You can include the Duke among those who were disappointed with the Ellington engagement at the RKO Boston last week. That plushy platform which served as a bandstand might have looked dandy from out front, but it played hob with the section work. Dividing the brasses up with the trumpets on one side and the trombones on the other, putting the saxes in between, and splitting the rhythm section north, east, south, and west, all may have been artistically perfect, but it was acoustically lousy.
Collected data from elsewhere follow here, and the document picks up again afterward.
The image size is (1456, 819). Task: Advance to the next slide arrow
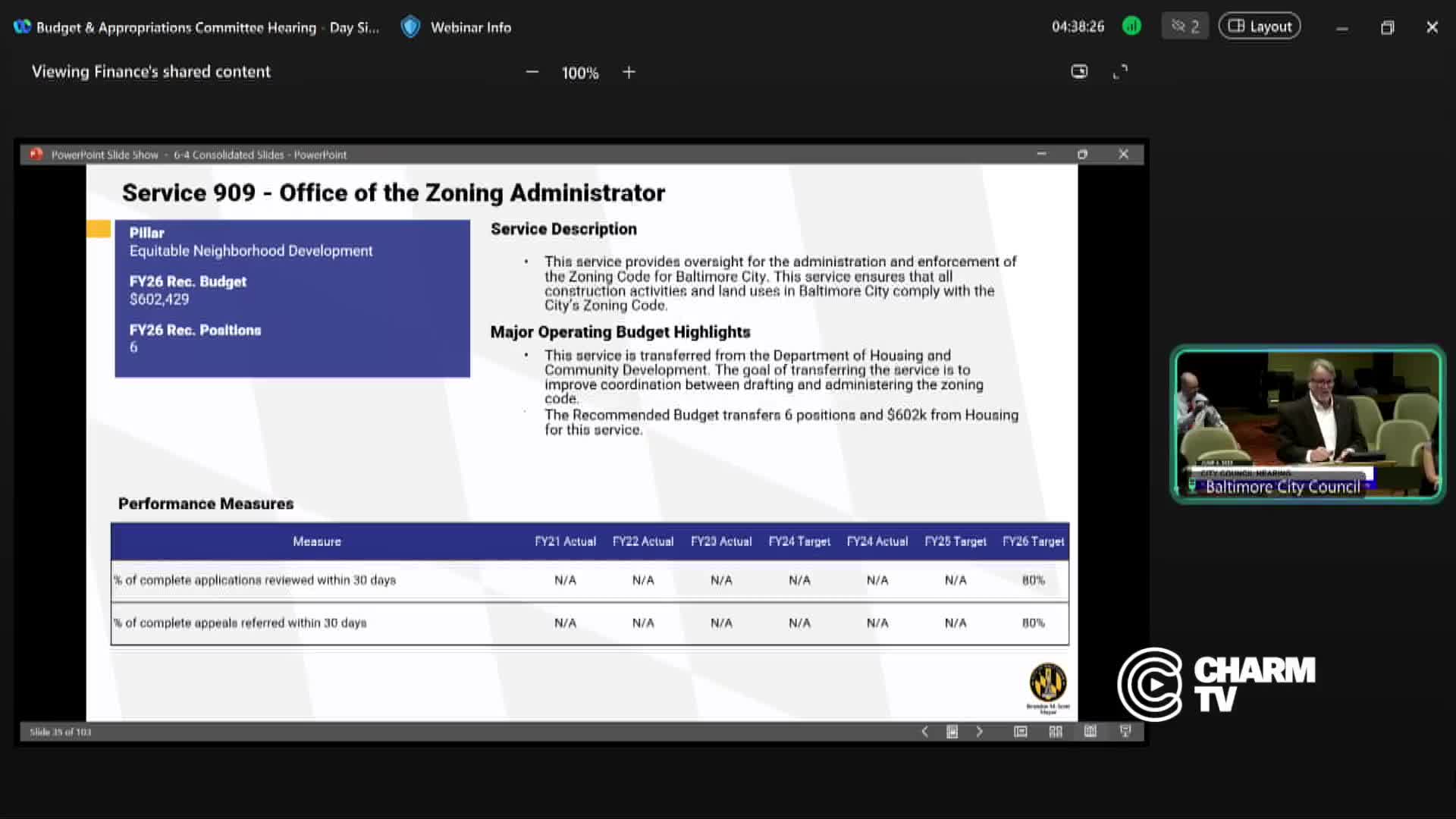[x=980, y=731]
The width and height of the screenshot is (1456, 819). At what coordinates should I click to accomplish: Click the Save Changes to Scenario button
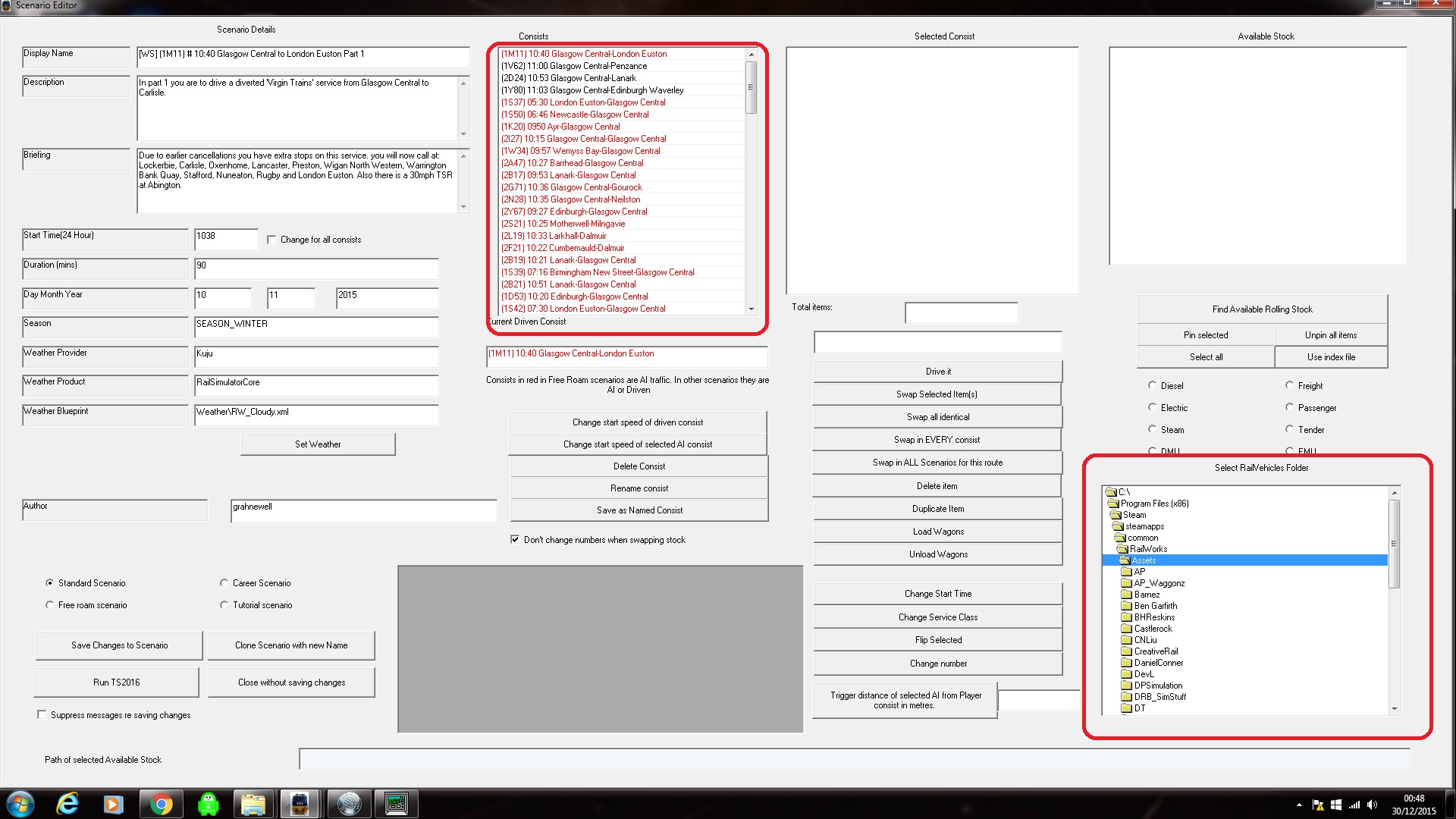tap(119, 645)
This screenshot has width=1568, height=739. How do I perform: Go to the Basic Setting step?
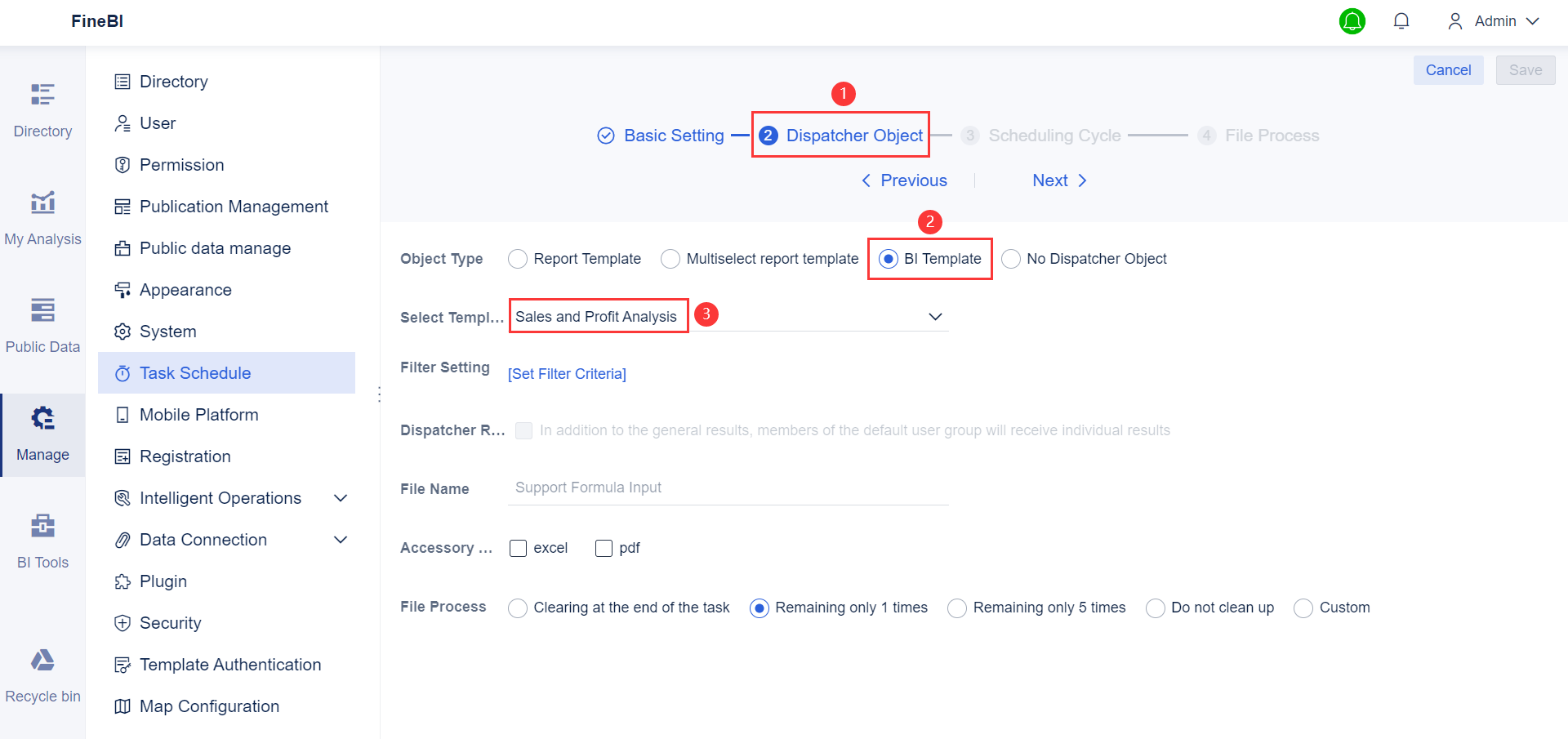pyautogui.click(x=673, y=136)
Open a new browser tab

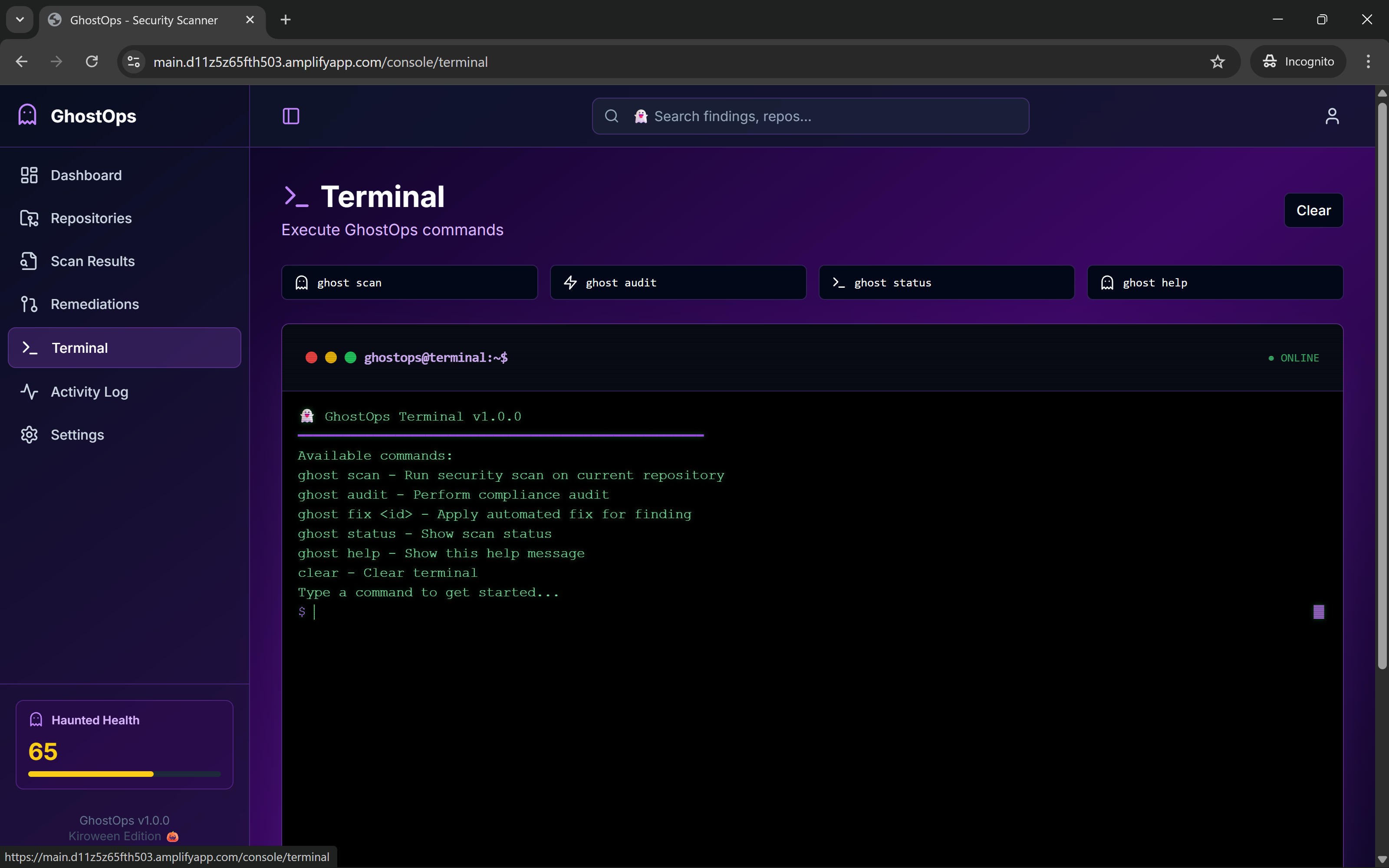285,20
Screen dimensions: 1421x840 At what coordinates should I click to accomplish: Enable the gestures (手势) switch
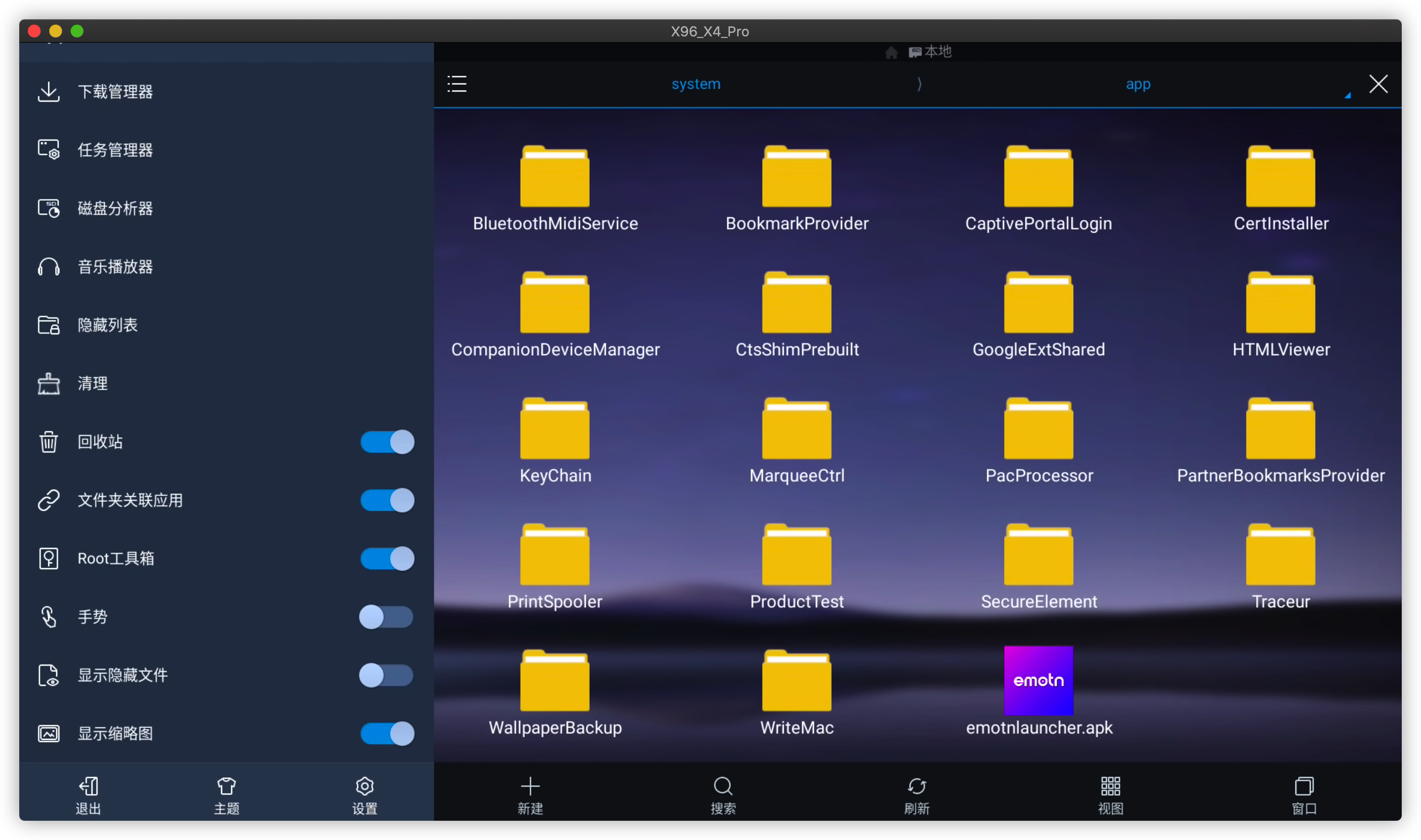pyautogui.click(x=386, y=616)
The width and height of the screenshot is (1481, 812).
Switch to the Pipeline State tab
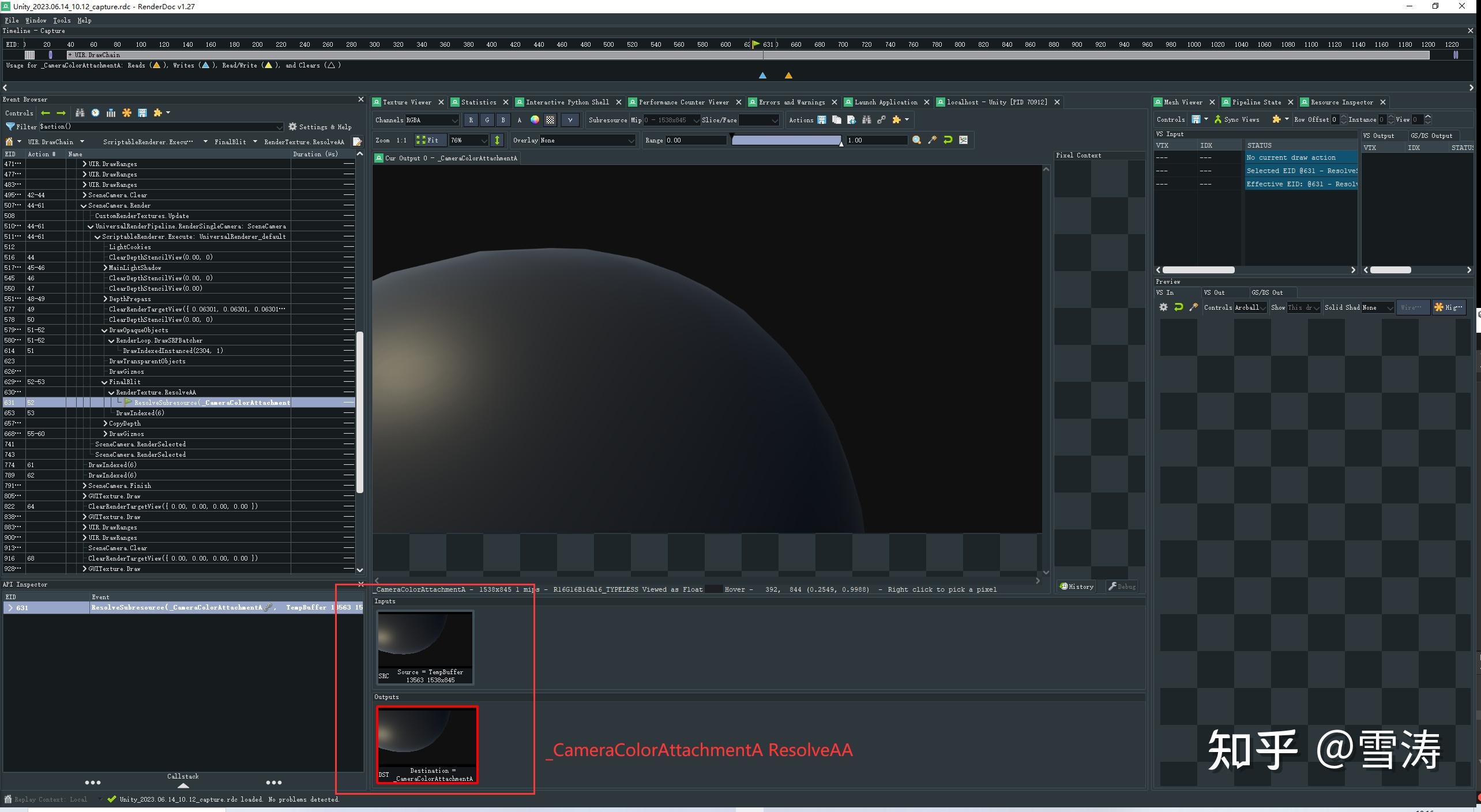1257,102
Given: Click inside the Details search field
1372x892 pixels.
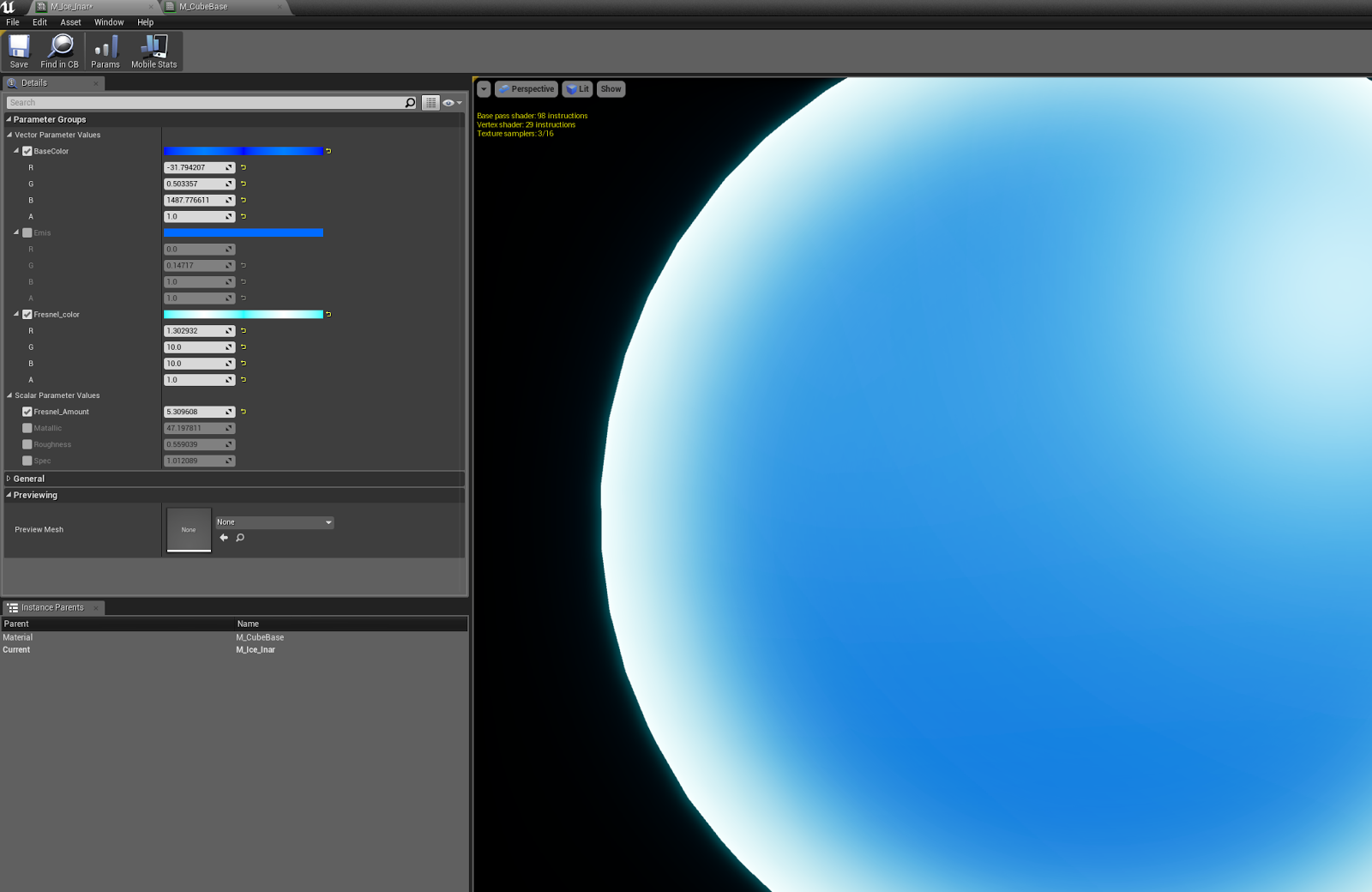Looking at the screenshot, I should (x=206, y=102).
Most theatres have the bandstand mounted on rollers, so that it can come forward between the vaudeville acts. But not the RKO Boston. That jumble you heard was the music getting its feet tangled in the scenery. It's a pity, because the band sounded wonderful backstage. They ought to scrap the from part of the theatre and put the seats behind the band.
Over the Crimson Network last Monday, Duke explained why the program, at the Boston theatre was so disappointing, but he didn't have time to express himself, too clearly. Boiled down, it all comes to this: regardless of the success which Ellington has had playing his own choices, the theatre managers have to have their own way, or else Ellington just doesn't play return engagements. It isn't a matter of what the public likes, you have to please the managers.
This Friday evening at the Roseland-State Ballroom, you'll be able to hear Duke in more suitable surroundings. He can make his own choices there. The Roseland is near Loew's State in Back Bay.
Sunday afternoon another big jam session will be held, this time in Symphony Hall. You needn't be worried too much about the acoustics, as they have a fine public address system with plenty of mikes. In addition a screen will be erected behind the performers so that the music won't echo around the bare stage.
In keeping with the dimensions of the place, the session is expanded to more than double the size of the last one. Definitely coming are, hold your breath: Coleman Hawkins and Pete Brown again; Teddy Wilson's band minus Teddy, but including Edmund Hall, clarinet, Benny Morton, trombone, Johnny Williams, bass, Sidney Catlett drums, and Emmett Berry, trumpet; Frankie Newton and some of his old band, such as Ernie Trottman, and possibly Vic Dickenson.
Negotiations are still on for other well-known jazzmen, such as Cozy Cole and Billy Mason, so there should be plenty of good solos. As for the ensembles, we shall see. Tickets are on sale today as seats are reserved.